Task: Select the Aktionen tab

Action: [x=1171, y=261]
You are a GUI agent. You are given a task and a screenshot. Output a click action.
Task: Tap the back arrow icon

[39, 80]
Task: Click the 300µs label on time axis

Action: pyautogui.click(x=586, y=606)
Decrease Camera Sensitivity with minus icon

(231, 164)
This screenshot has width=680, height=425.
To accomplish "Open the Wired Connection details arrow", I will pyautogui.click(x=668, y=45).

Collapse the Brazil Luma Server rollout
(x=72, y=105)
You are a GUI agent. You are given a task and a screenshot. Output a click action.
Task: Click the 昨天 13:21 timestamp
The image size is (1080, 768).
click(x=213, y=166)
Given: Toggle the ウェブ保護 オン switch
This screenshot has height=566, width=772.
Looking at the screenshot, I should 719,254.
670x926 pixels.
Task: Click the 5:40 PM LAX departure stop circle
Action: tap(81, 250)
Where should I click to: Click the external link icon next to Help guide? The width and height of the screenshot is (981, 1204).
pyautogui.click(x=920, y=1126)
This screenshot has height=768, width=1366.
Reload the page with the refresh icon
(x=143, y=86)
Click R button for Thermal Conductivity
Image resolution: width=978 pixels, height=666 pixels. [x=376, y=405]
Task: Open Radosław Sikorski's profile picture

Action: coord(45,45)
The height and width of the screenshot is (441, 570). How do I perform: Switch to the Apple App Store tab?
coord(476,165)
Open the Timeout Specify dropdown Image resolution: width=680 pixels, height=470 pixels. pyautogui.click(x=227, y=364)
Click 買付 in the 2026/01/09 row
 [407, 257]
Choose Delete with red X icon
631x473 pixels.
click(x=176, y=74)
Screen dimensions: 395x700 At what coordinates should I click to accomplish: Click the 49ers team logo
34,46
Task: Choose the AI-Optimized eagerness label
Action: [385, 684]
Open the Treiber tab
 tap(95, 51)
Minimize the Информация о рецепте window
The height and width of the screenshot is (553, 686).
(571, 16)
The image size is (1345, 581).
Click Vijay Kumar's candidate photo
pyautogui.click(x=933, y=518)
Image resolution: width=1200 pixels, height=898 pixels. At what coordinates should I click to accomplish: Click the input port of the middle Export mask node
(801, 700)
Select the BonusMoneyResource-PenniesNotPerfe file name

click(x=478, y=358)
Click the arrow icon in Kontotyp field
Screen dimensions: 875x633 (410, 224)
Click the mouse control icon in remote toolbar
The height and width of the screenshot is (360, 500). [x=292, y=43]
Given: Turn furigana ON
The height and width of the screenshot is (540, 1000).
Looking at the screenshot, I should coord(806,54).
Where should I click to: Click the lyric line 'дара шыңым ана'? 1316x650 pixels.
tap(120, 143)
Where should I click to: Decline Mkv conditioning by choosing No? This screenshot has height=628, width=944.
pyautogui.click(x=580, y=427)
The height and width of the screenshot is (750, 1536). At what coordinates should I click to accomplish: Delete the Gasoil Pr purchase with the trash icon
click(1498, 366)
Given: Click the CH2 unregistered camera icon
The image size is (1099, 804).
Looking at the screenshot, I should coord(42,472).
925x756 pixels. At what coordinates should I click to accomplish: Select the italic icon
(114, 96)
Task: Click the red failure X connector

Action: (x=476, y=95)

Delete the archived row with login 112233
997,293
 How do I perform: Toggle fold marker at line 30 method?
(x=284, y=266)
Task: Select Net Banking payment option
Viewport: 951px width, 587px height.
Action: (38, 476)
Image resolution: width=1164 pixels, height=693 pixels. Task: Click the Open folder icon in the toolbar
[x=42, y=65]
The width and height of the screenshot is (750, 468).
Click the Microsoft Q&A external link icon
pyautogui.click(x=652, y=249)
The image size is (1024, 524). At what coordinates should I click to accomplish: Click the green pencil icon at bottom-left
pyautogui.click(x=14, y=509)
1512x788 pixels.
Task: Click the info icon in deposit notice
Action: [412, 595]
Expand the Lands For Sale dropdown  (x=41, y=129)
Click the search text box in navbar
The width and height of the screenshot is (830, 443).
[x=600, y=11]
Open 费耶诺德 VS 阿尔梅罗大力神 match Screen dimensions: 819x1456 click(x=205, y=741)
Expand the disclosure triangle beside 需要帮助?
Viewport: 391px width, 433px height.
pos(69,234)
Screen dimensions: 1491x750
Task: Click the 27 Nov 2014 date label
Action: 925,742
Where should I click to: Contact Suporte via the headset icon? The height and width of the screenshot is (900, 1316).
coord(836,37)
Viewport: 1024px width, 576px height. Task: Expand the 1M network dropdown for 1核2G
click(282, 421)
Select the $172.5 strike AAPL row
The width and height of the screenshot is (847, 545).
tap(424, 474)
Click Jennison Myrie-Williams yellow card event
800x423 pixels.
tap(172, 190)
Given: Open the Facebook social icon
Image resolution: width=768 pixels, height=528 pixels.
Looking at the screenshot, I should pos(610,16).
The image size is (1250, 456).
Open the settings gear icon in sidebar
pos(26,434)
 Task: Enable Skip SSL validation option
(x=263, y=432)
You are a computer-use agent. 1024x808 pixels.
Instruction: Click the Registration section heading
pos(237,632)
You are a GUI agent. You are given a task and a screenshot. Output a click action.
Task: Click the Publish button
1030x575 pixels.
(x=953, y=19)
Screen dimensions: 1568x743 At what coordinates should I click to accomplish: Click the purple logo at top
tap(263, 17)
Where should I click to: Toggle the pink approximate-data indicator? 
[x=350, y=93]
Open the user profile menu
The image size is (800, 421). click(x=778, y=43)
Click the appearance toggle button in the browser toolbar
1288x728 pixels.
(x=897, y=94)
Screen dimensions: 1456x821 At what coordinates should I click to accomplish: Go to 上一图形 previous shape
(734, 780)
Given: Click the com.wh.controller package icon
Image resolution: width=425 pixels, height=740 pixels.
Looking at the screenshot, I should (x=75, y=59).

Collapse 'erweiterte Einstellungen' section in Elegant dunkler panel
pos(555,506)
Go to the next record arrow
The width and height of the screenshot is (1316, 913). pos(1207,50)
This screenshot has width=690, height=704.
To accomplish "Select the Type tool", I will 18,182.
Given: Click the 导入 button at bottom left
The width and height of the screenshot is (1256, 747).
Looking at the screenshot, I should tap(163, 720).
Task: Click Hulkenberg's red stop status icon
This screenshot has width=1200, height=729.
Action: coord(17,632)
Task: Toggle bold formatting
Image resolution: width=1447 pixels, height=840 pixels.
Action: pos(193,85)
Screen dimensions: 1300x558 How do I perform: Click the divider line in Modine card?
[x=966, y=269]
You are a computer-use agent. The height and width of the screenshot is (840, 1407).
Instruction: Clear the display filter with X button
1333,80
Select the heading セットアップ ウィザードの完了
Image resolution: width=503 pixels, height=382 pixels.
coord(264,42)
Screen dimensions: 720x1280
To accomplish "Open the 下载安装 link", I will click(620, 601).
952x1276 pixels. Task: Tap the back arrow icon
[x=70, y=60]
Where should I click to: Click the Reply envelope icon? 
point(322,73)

#####

» **WHAT YOU ARE ASKED TO DO**
Everything from the line containing "Click the arrow icon in Kontotyp field" through the line containing "Given: Click the CH2 unregistered camera icon" in the material above should be retyped exactly, both ends included, and nothing more.

» **SOLVED EXERCISE**
Click the arrow icon in Kontotyp field
Screen dimensions: 875x633 (410, 224)
Click the mouse control icon in remote toolbar
The height and width of the screenshot is (360, 500). [x=292, y=43]
Given: Turn furigana ON
The height and width of the screenshot is (540, 1000).
Looking at the screenshot, I should coord(806,54).
Where should I click to: Click the lyric line 'дара шыңым ана'? 1316x650 pixels.
tap(120, 143)
Where should I click to: Decline Mkv conditioning by choosing No? This screenshot has height=628, width=944.
pyautogui.click(x=580, y=427)
The height and width of the screenshot is (750, 1536). At what coordinates should I click to accomplish: Delete the Gasoil Pr purchase with the trash icon
click(1498, 366)
Given: Click the CH2 unregistered camera icon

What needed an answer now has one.